Une échéance : l’élection européenne.

Si les enjeux financiers - plus 300 milliards d’euros de pensions versées chaque année - ne suffisaient pas à faire de cette réforme l’un des chantiers clés de l’exécutif, le calendrier retenu pour cette dernière n’est pas non plus anodin. En annonçant la mise en oeuvre d’une telle réforme quelques mois avant les élections européennes de mai 2019, le chef de l’Etat l’inscrit indirectement dans une période clé pour l’avenir du pays. La France sera observée de près par ses voisins, et tout signe de laxisme budgétaire pourrait nuire à son image au sein de l’Union.

Or, les retraites sont aujourd’hui l’une des dépenses principales de l’Etat français : elles représentent 14 % du PIB, contre 8 % en moyenne dans les pays de l’OCDE. Cela se traduit par un temps passé à la retraite de cinq ans plus élevé en France (23 ans pour les hommes, 27,2 pour les femmes) que dans la moyenne des pays développés. Il est donc indispensable d’agir sur ce système déficitaire et dispendieux, afin d’acquérir de la crédibilité sur la scène européenne. Mais il est tout autant indispensable de s’attaquer aux conséquences financières de ce régime. Ne pas en faire l’un des piliers de la future réforme sonnerait alors comme un aveu de faiblesse de l’exécutif.

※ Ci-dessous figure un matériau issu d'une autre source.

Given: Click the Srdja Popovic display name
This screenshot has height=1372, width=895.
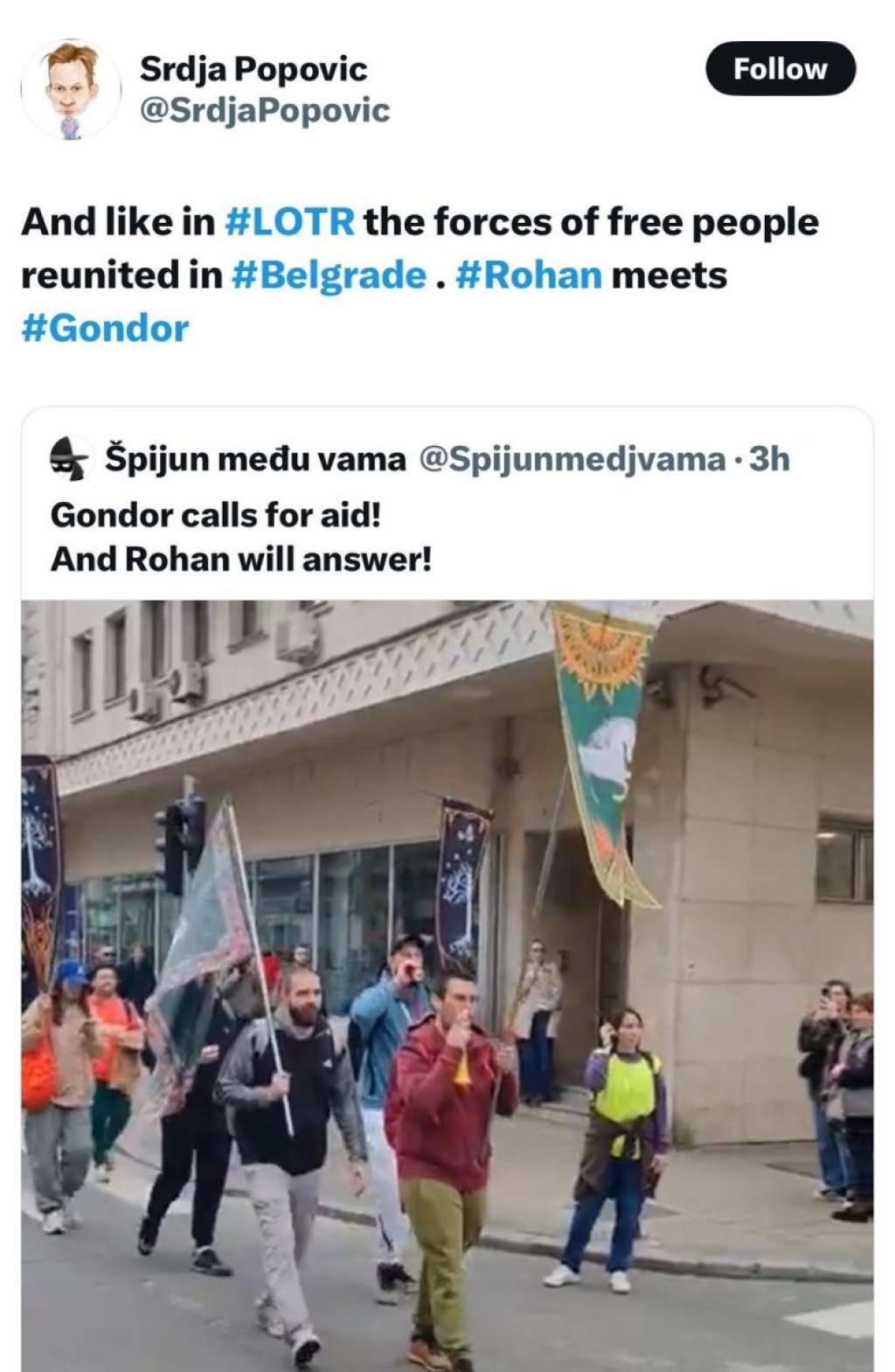Looking at the screenshot, I should [x=253, y=69].
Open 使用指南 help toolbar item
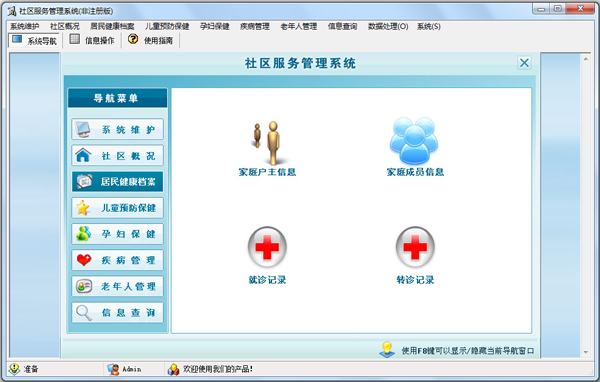The height and width of the screenshot is (382, 600). pos(151,40)
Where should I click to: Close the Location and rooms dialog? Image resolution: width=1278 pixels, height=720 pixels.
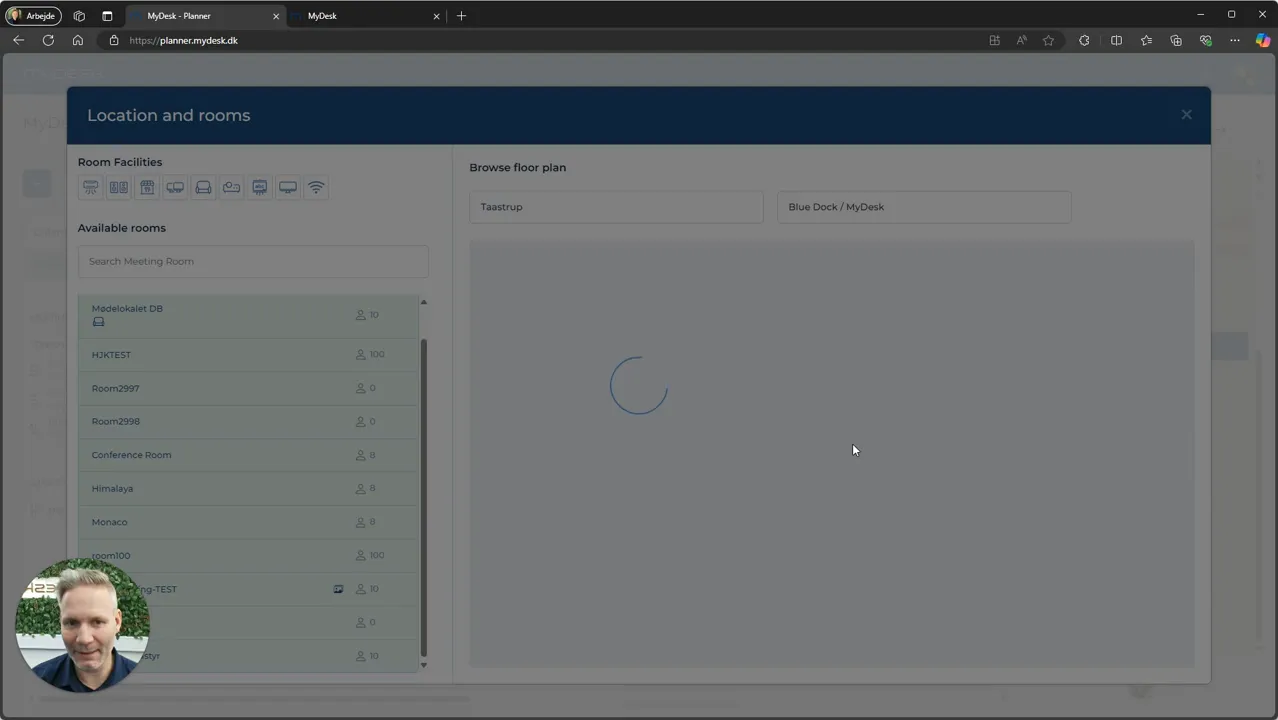[1186, 115]
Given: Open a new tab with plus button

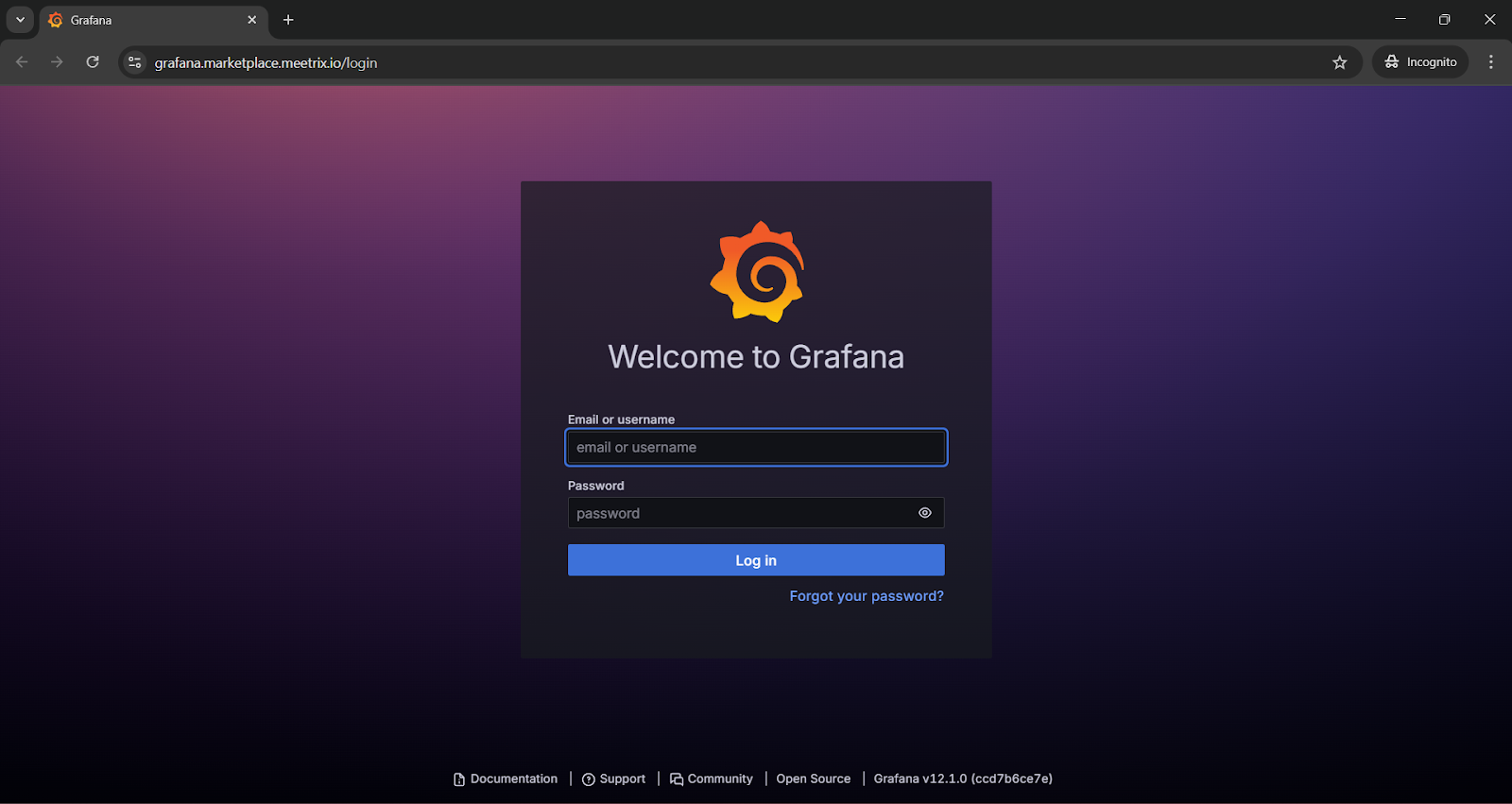Looking at the screenshot, I should point(288,20).
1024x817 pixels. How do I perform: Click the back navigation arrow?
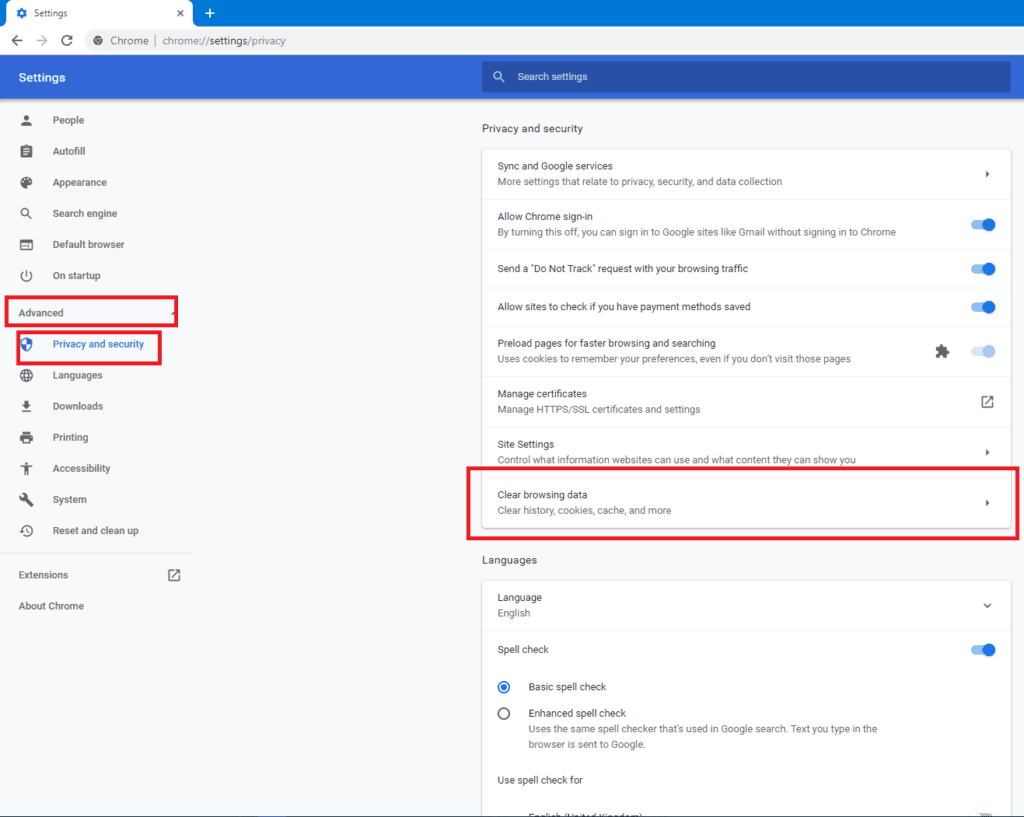coord(17,41)
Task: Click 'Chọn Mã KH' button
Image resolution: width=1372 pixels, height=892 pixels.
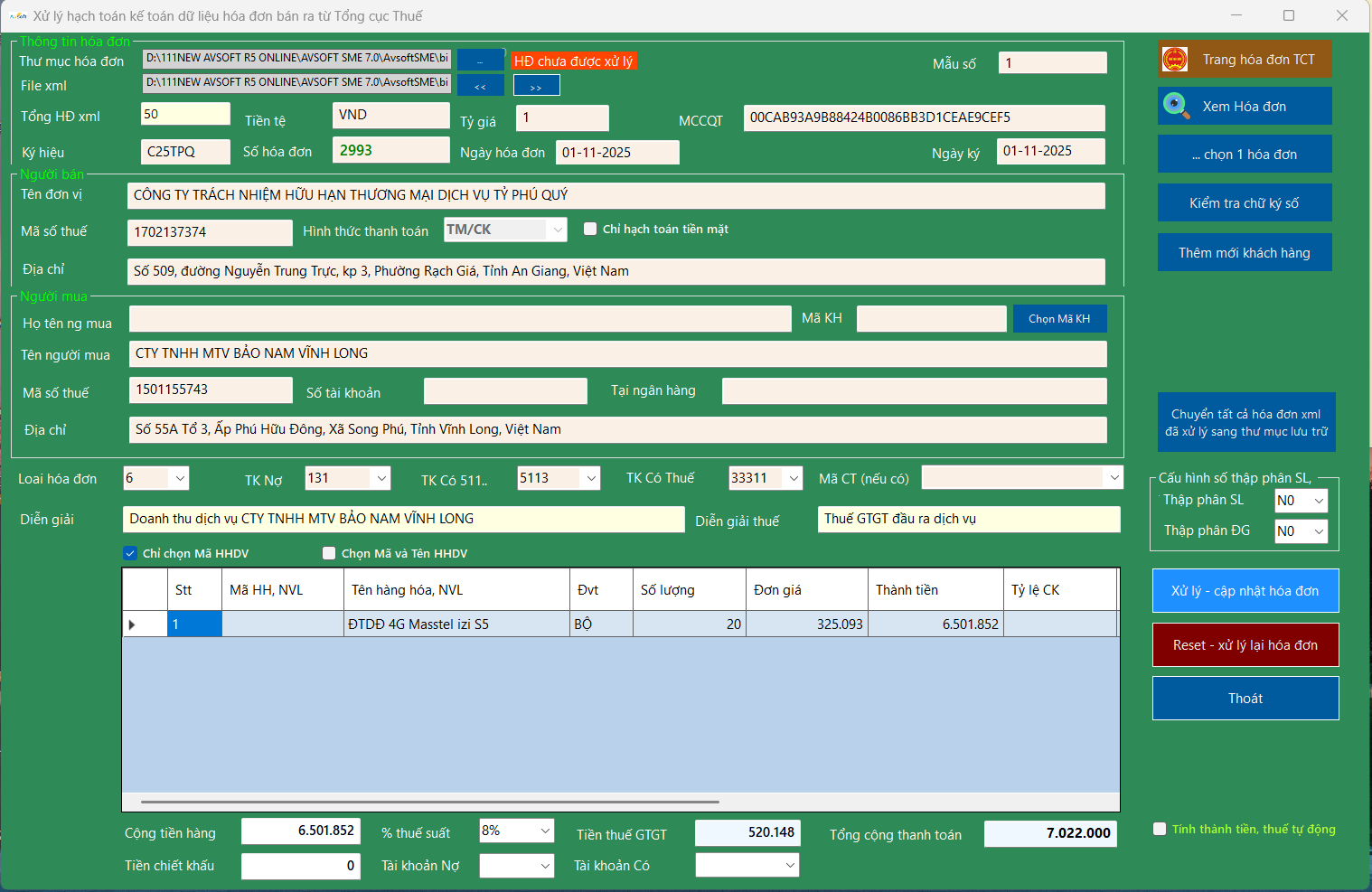Action: [1059, 319]
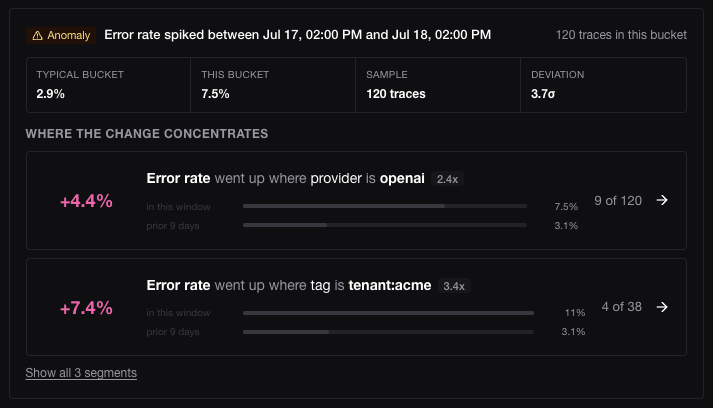Click the +7.4% change value
713x408 pixels.
[x=86, y=308]
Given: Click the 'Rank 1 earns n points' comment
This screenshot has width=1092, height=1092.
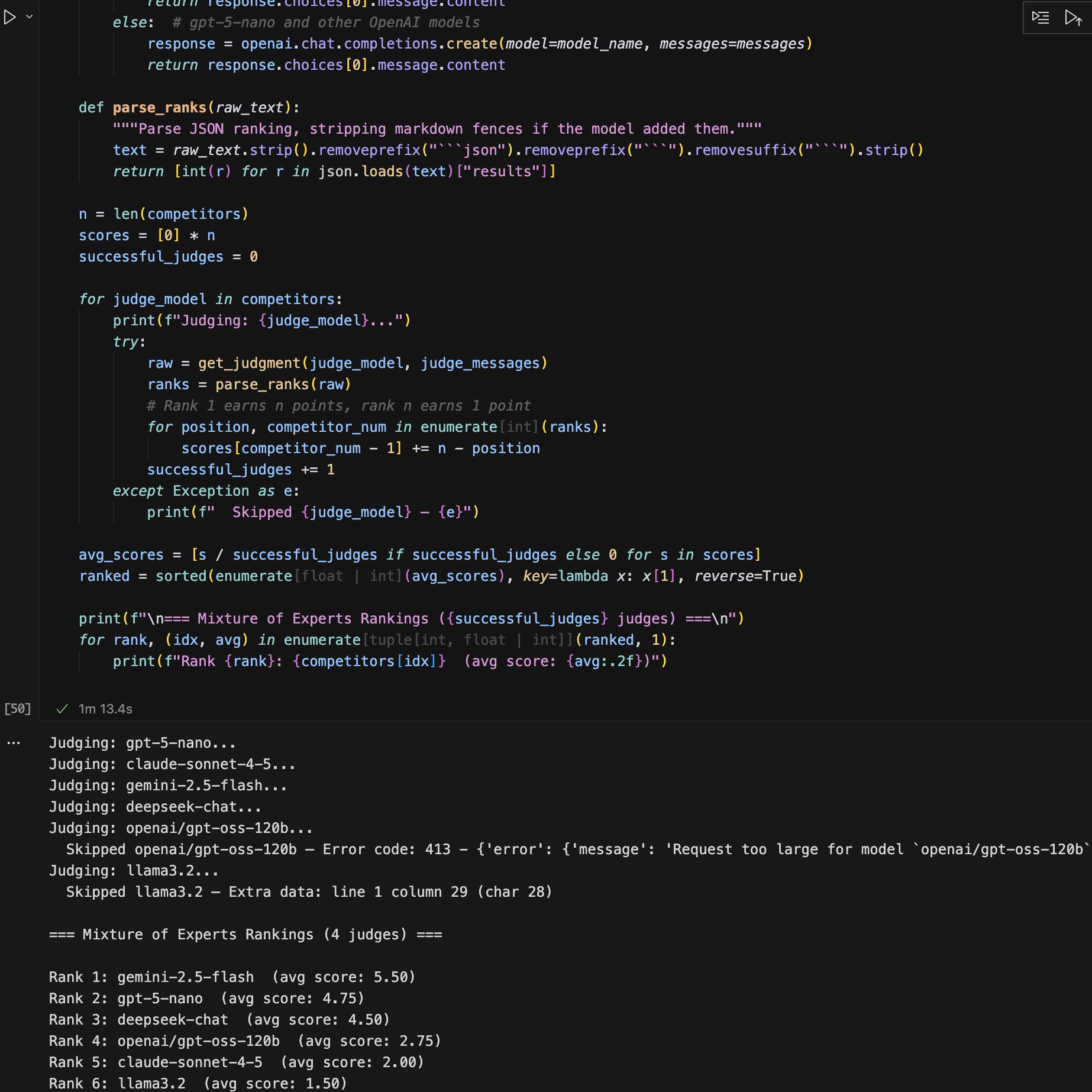Looking at the screenshot, I should 338,406.
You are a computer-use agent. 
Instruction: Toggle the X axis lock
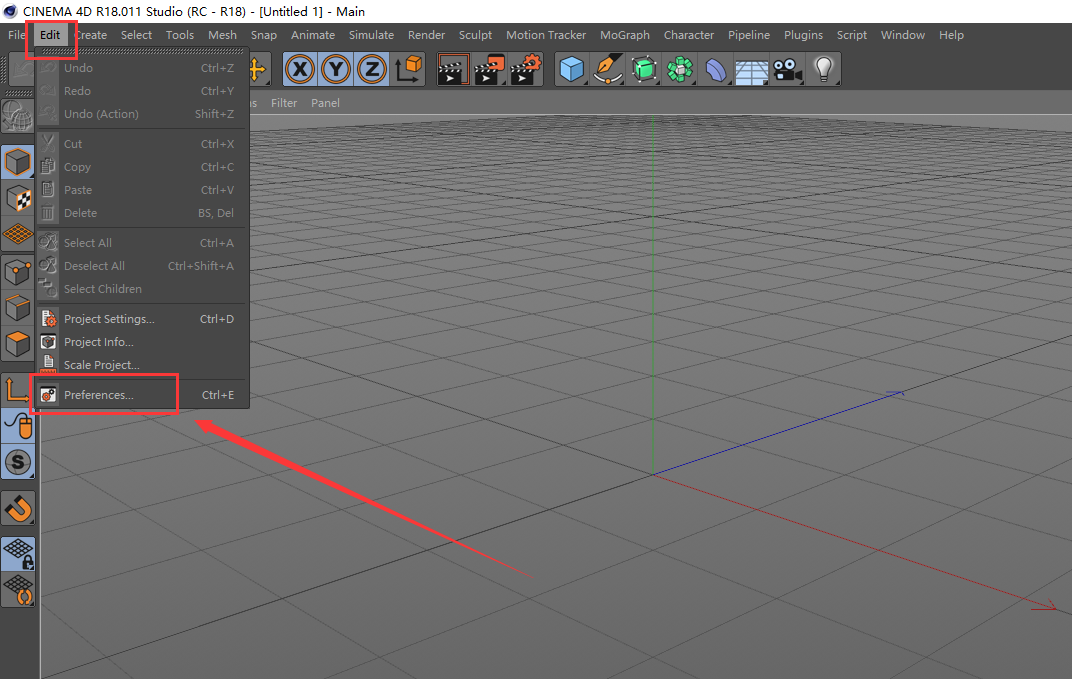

Selon les choix du gouvernement pour cette réforme, deux scénarios pourraient alors survenir : 

  • Une réforme ambitieuse et répondant aux impératifs financiers du régime de retraite viendrait asseoir la place clé de la France dans la reconstruction européenne ;
     
  • Une réforme “consensuelle” et n’agissant pas sur le solde financier du régime à long-terme écornerait sérieusement l’image de la France, et la crédibilité de ses engagements financiers face à ses voisins européens.